Esta absurda coyuntura, este caos normativo, como es tener más derecho a ser padre en el País Vasco, Aragón, Valencia, Navarra o Cataluña, y tener mucho menos derecho o incluso no tenerlo en las doce Comunidades Autónomas restantes, este bochornoso panorama jurisprudencial no hay país en el mundo capaz de sostenerlo, porque sólo con citar nuestro caso, «el caos español en la custodia de los hijos», estamos ante un manifiesto menosprecio a nuestra Constitución, a la vez que frente a un evidente ninguneo a los numerosos Tratados Internacionales suscritos por España, que velan por el «Interés del Niño» y «Infancia», relegados aquí a un olvido denunciable, pues en esencia y en la práctica los menores, en España, no son más que papel mojado.

 

No podemos negarle a un niño andaluz, extremeño, gallego… su derecho a una custodia compartida, cuando otro niño vasco, valenciano, aragonés, navarro o catalán convive en igualdad de condiciones con ambos progenitores.

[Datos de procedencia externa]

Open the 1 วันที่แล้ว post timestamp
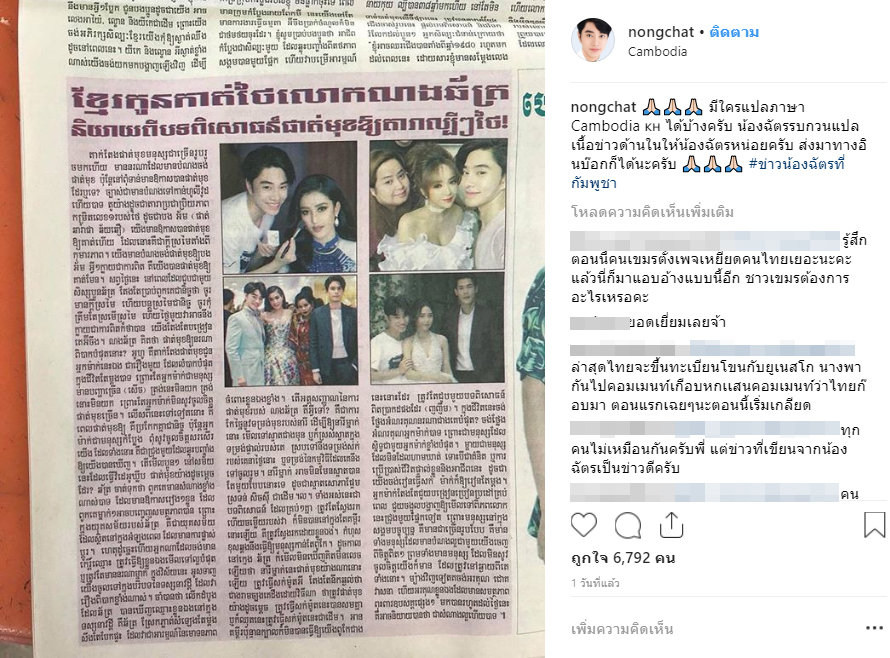This screenshot has height=658, width=890. tap(595, 583)
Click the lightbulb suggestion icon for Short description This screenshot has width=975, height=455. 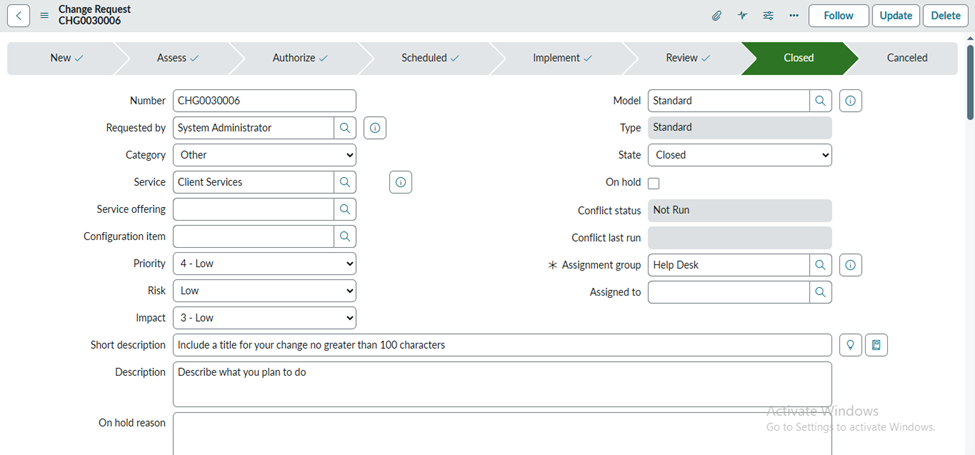click(x=850, y=345)
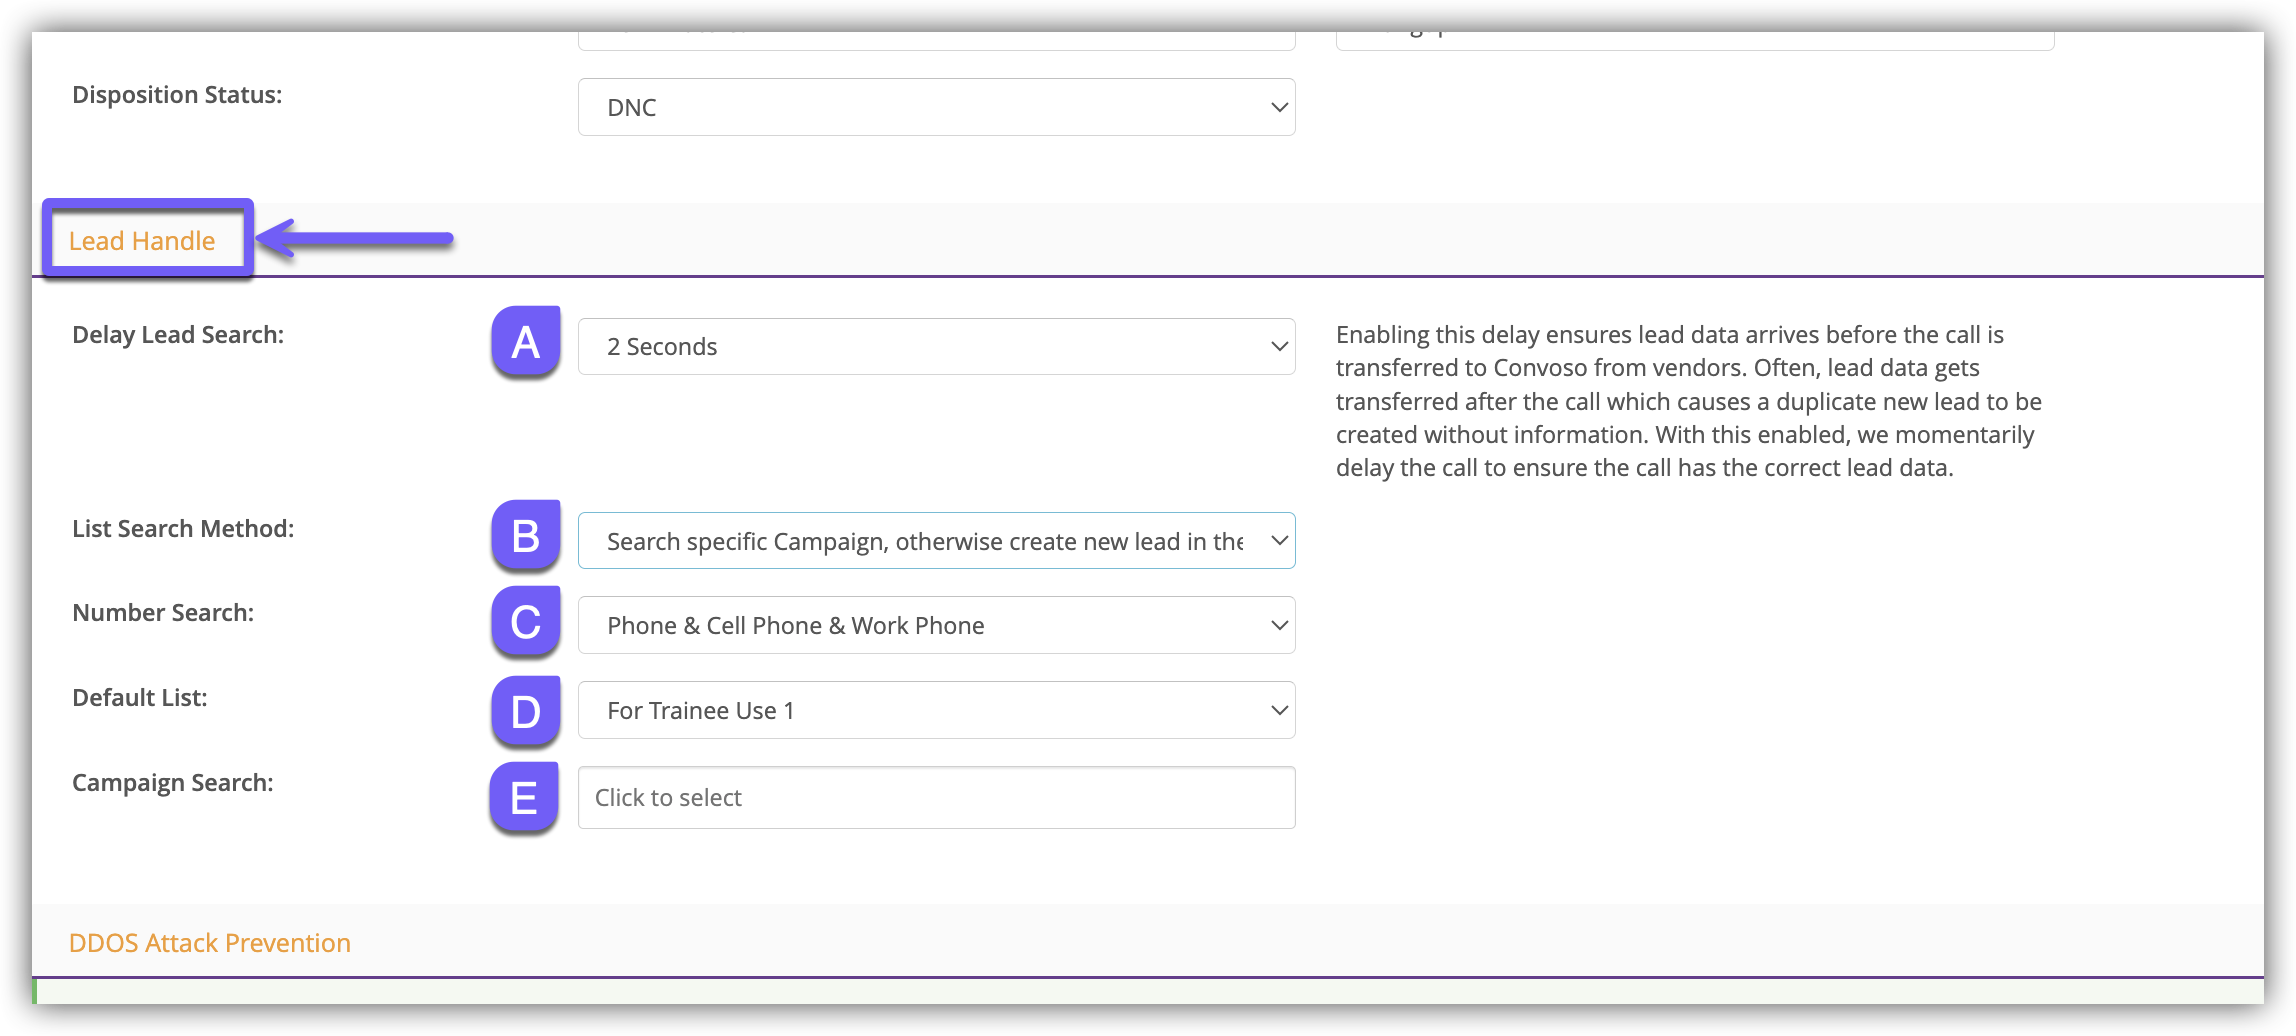Open the Number Search phone type dropdown
Screen dimensions: 2296x1036
936,626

En España, cabe suponer que todos los niños tienen los mismos derechos, cosa que no es así, y no siendo así estamos en condiciones de hablar de maltrato institucional a la Infancia por parte del Estado español, Estado que permite la existencia de «niños de primera», a los que se les premia con mantener una convivencia regular y alterna con ambos progenitores, en caso de separación o divorcio, y «niños de segunda» a los que se les castiga al negarles su derecho a tener, en igualdad de condiciones, un padre y una madre, siendo entregados en exclusiva a su madre (6,5 de cada 10 en el año 2017).